[Provided records Boundary: Start]

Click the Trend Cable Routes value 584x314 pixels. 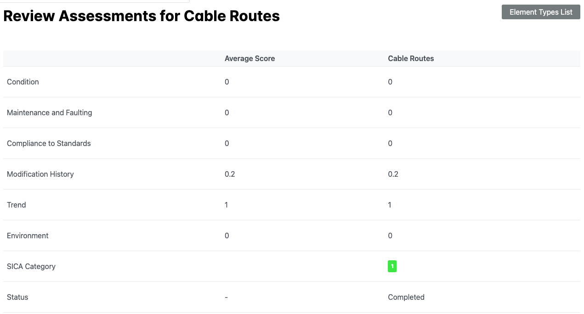click(390, 205)
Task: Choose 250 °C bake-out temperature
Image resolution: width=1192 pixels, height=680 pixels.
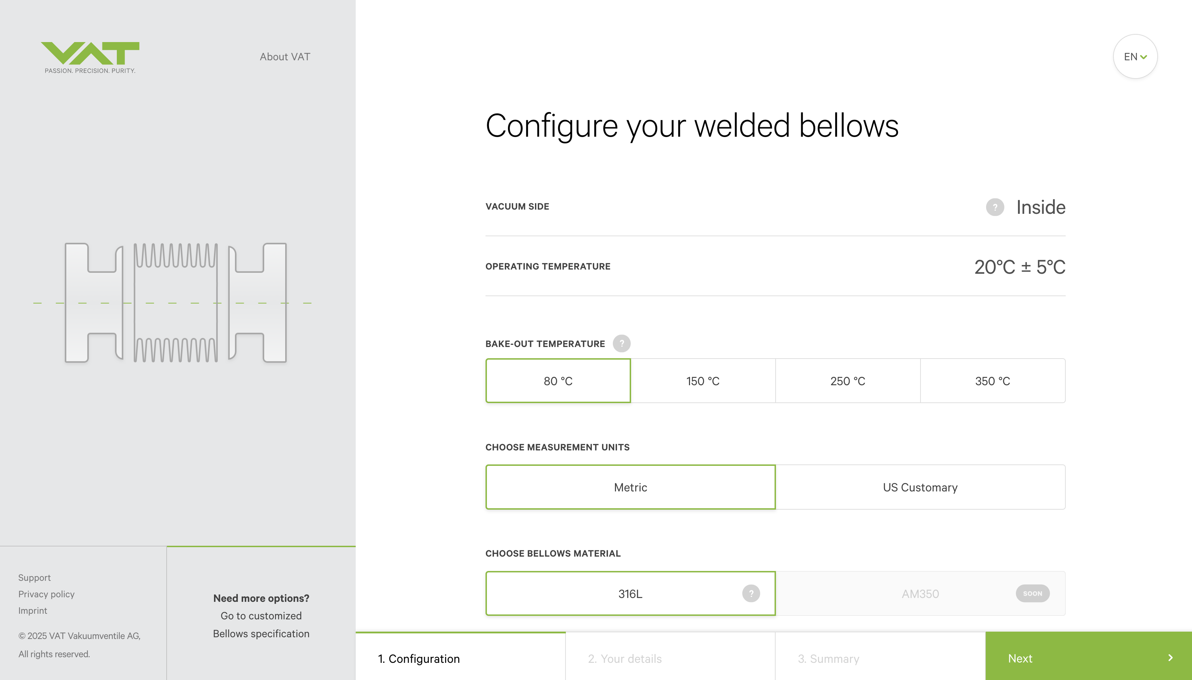Action: click(x=848, y=381)
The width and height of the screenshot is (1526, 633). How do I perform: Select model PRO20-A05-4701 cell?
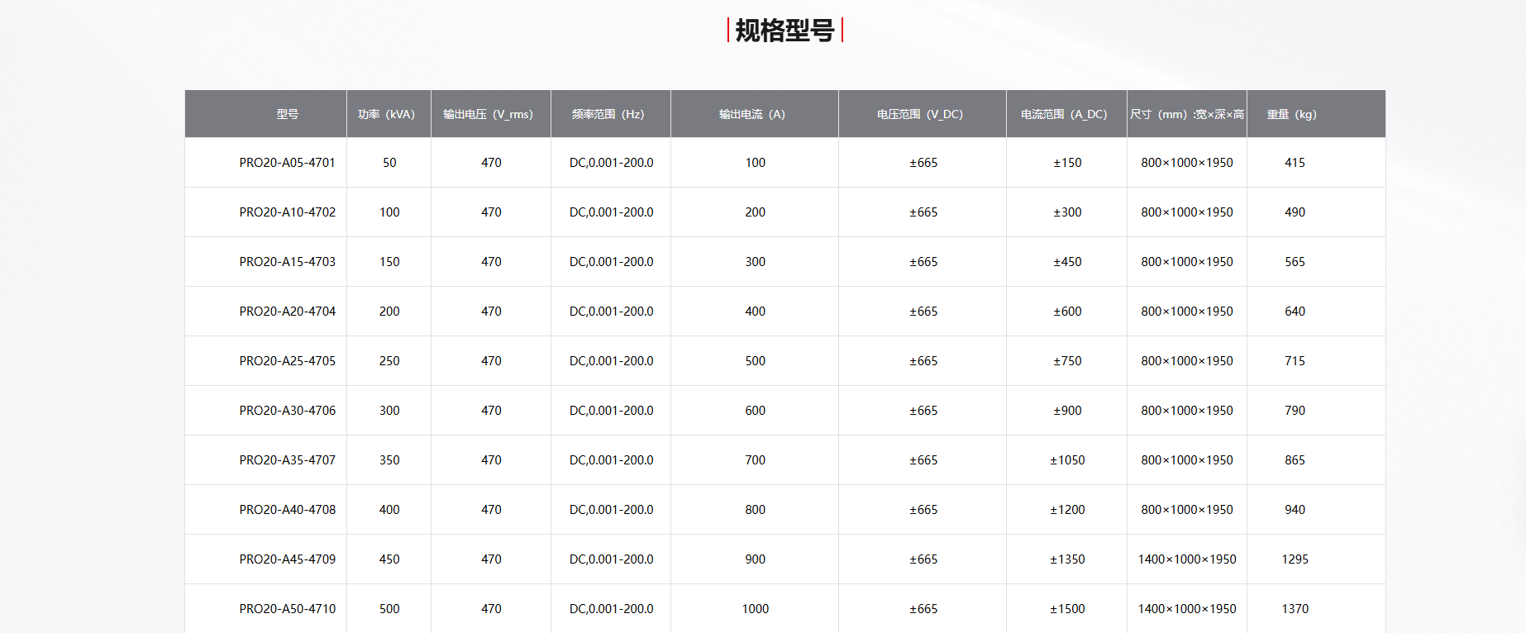pos(288,163)
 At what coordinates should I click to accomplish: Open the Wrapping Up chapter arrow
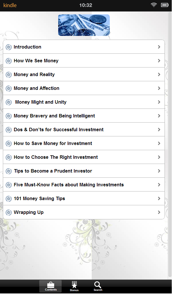pyautogui.click(x=159, y=212)
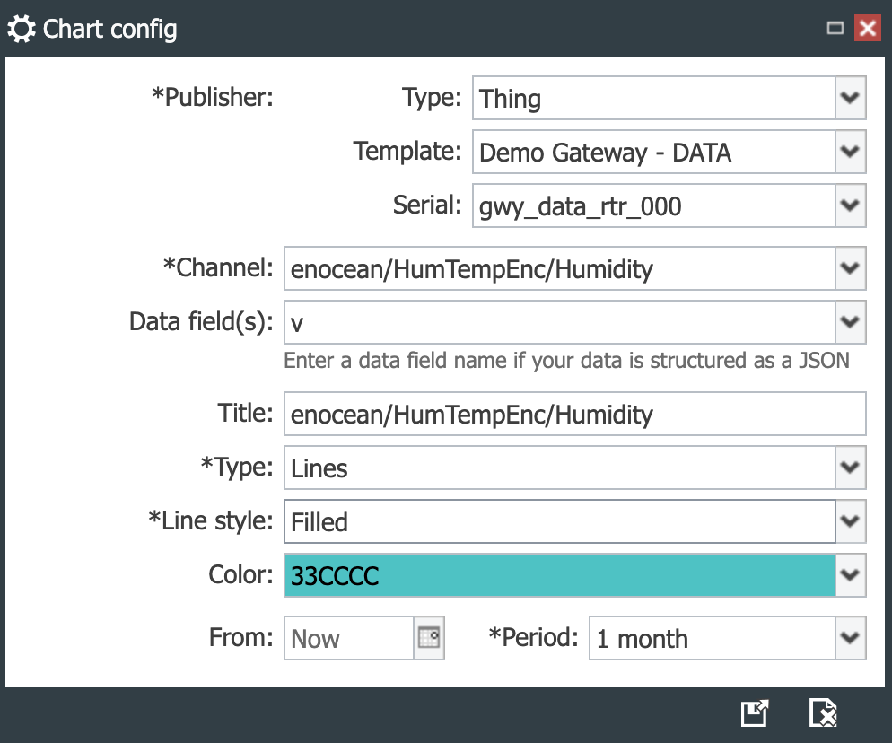Expand the Line style dropdown arrow
Viewport: 892px width, 743px height.
click(x=851, y=521)
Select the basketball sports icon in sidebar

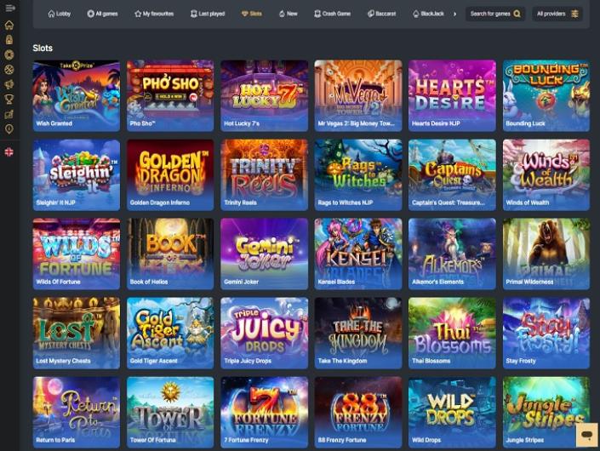[9, 70]
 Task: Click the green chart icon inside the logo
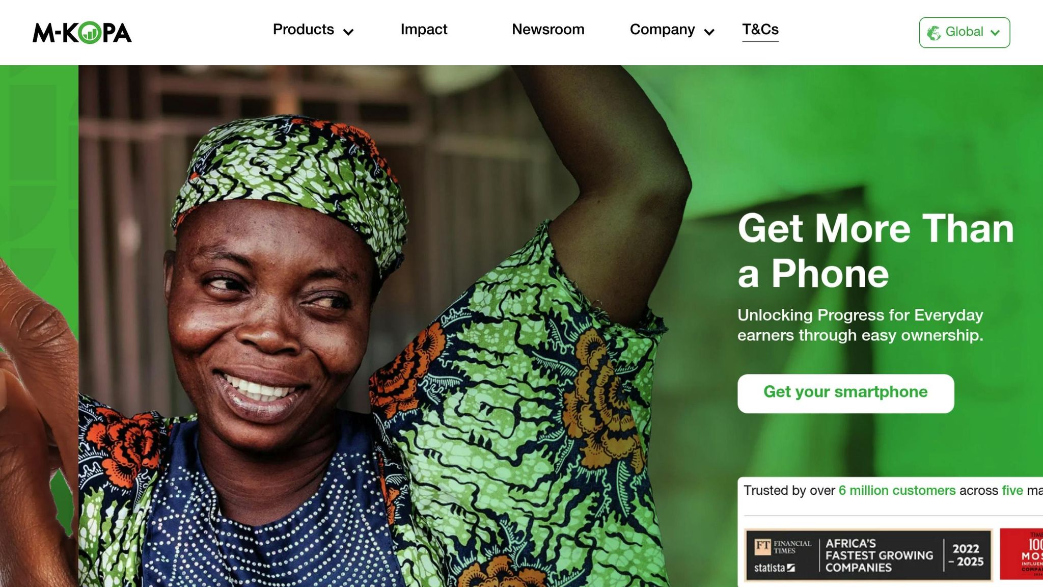[x=91, y=33]
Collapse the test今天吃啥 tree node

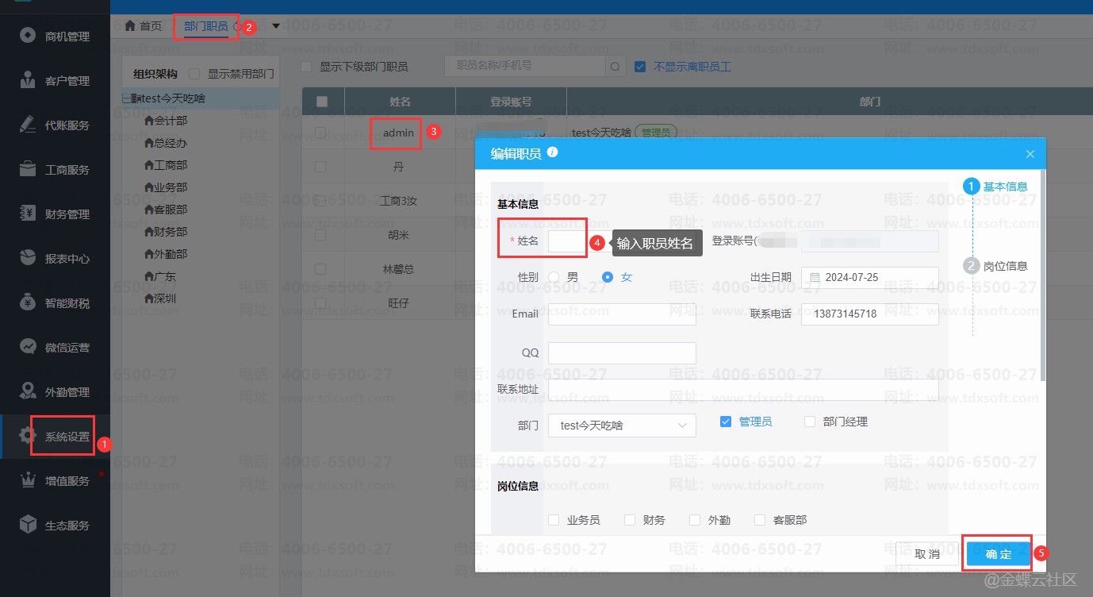(127, 98)
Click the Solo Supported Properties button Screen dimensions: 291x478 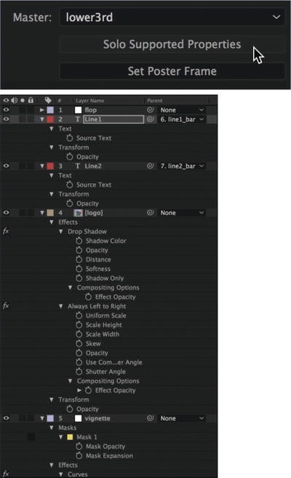172,44
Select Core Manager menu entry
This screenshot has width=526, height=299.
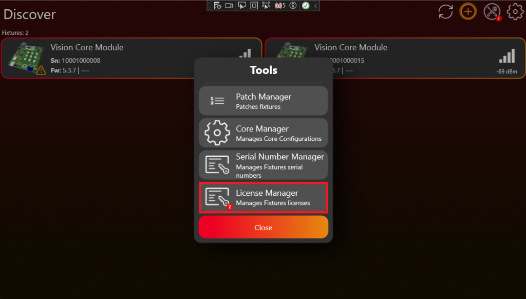(263, 133)
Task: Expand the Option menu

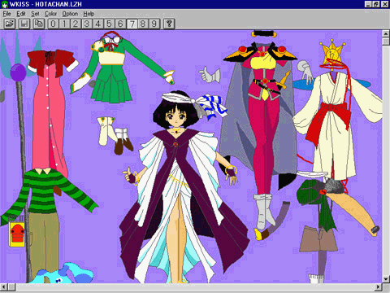Action: click(70, 14)
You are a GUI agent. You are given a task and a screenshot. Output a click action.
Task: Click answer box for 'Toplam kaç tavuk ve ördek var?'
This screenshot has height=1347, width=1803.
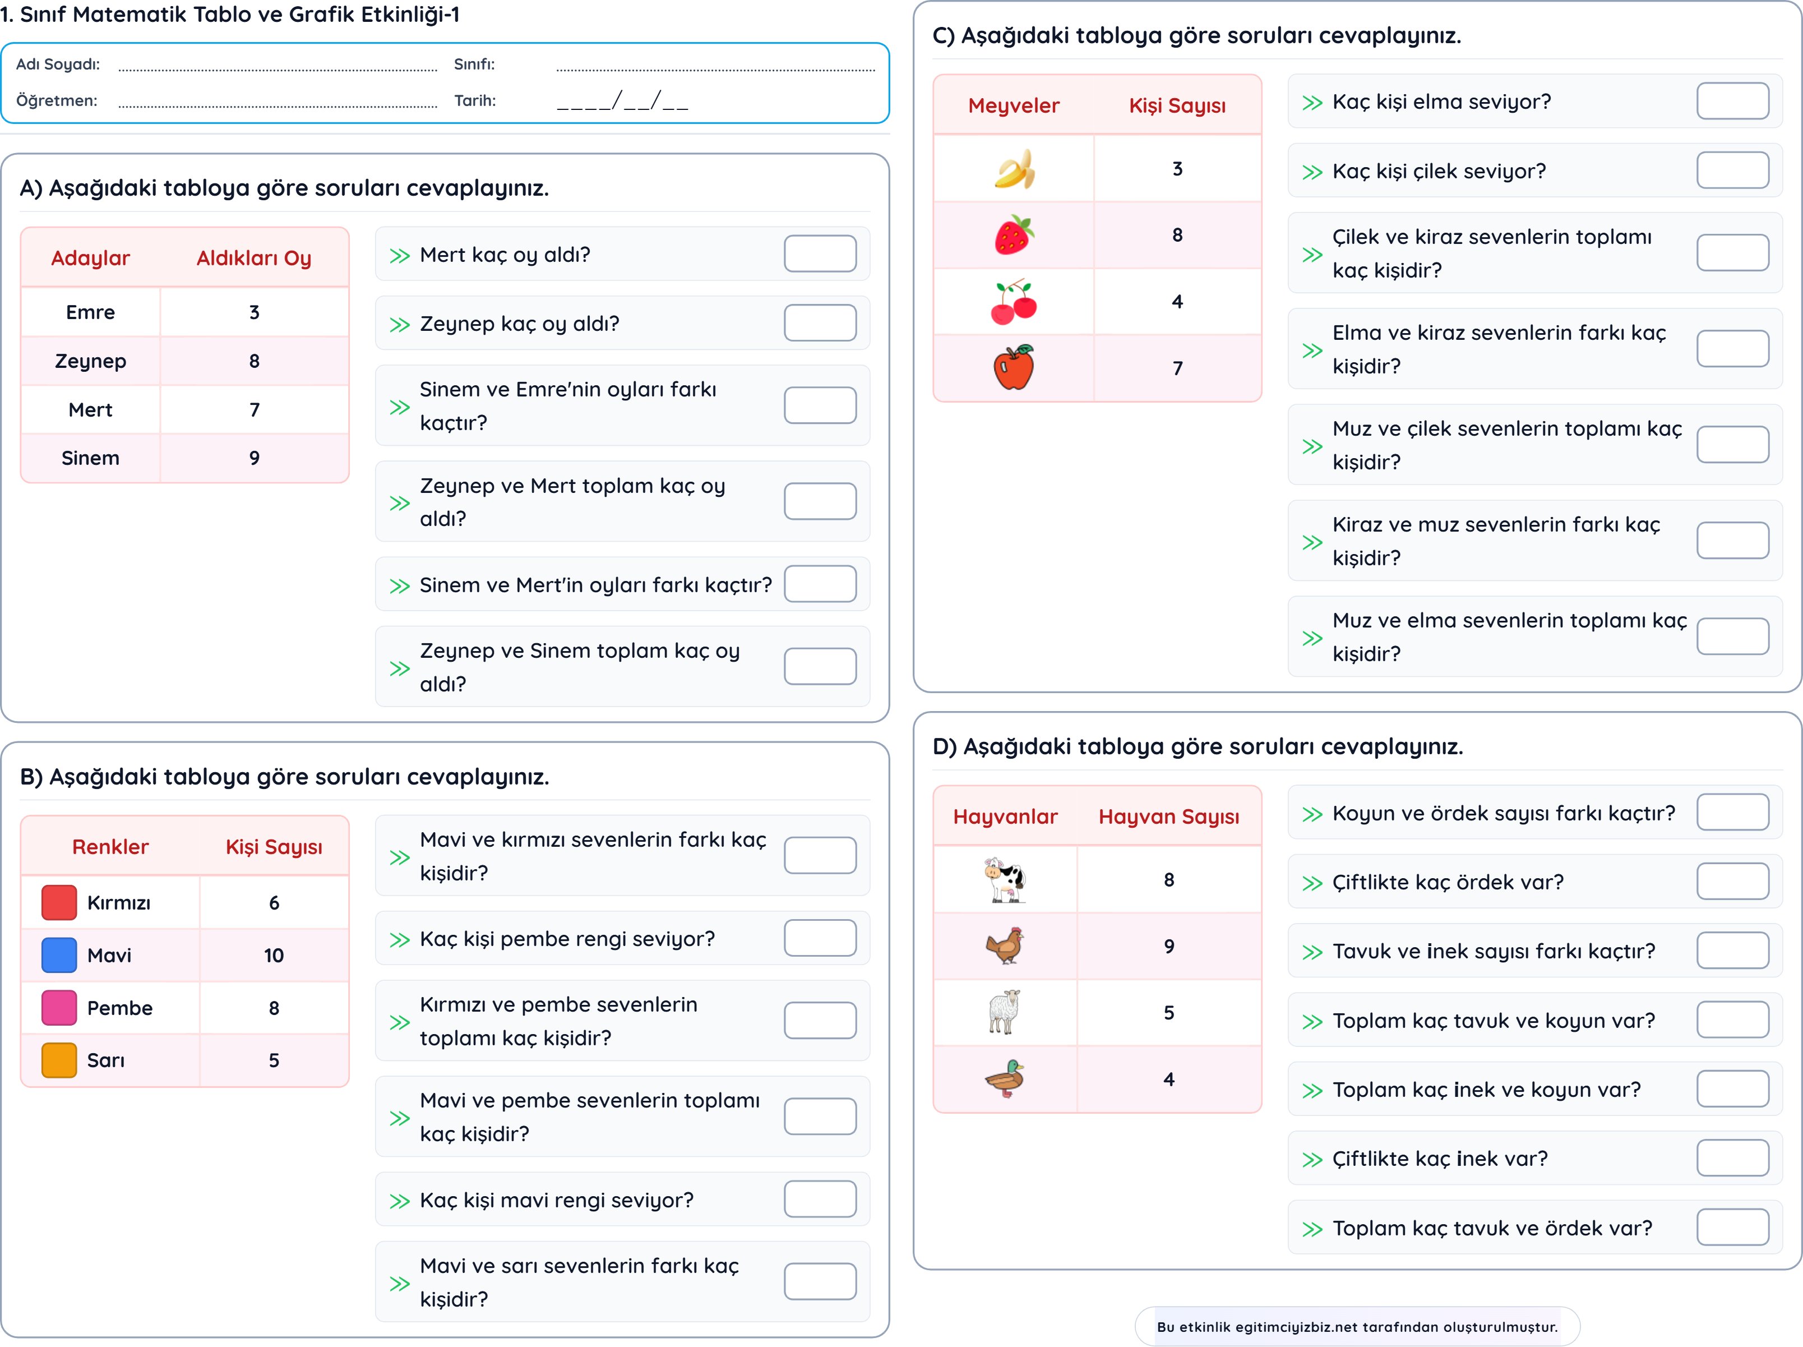click(1733, 1227)
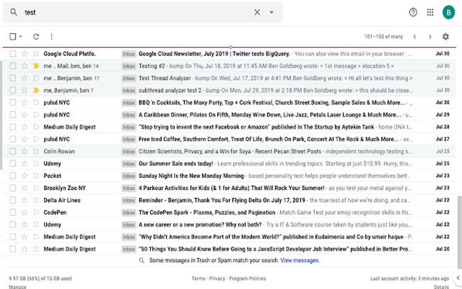Screen dimensions: 462x289
Task: Check the checkbox for the Pocket email
Action: click(x=13, y=175)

[Provided records Boundary: End]

Exercise requirements> Drop the pictures, then write out only the lines running from the one containing "You are a GUI" through the last line above, both included, exactly.

Task result>
You are a GUI agent. You are given a task and a screenshot. Output a click action.
Task: Click answer box for 'Toplam kaç tavuk ve ördek var?'
This screenshot has height=1347, width=1803.
click(1733, 1227)
Screen dimensions: 462x289
Task: Check the checkbox for the Pocket email
Action: click(x=13, y=175)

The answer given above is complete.